(begin)

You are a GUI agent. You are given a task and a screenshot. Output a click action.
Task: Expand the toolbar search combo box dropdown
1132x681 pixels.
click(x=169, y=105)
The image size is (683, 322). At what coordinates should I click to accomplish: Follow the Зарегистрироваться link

(end)
(begin)

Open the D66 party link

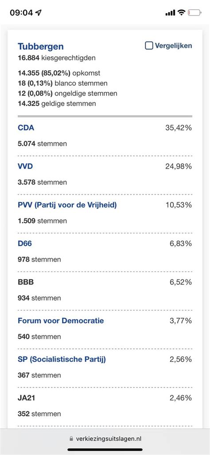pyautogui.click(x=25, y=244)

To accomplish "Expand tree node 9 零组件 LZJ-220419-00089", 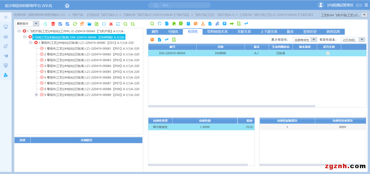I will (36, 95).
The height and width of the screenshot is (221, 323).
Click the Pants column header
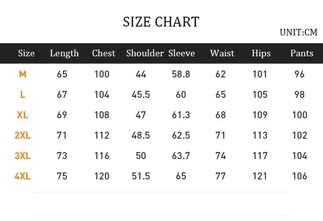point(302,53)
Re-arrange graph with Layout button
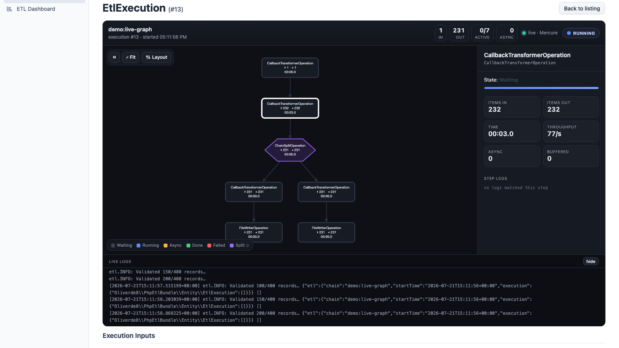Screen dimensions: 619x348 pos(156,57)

(end)
(begin)

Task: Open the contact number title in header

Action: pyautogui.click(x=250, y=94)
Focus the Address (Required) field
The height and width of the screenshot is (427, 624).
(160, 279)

(end)

TASK OBJECTIVE
Return the records starting at the line that contains "You are a GUI" and ending at the line that contains "click(x=169, y=105)", repeated with no changes.

OUTPUT
You are a GUI agent. You are given a task and a screenshot. Output a click action.
Task: Expand the toolbar search combo box dropdown
1132x681 pixels.
click(x=169, y=105)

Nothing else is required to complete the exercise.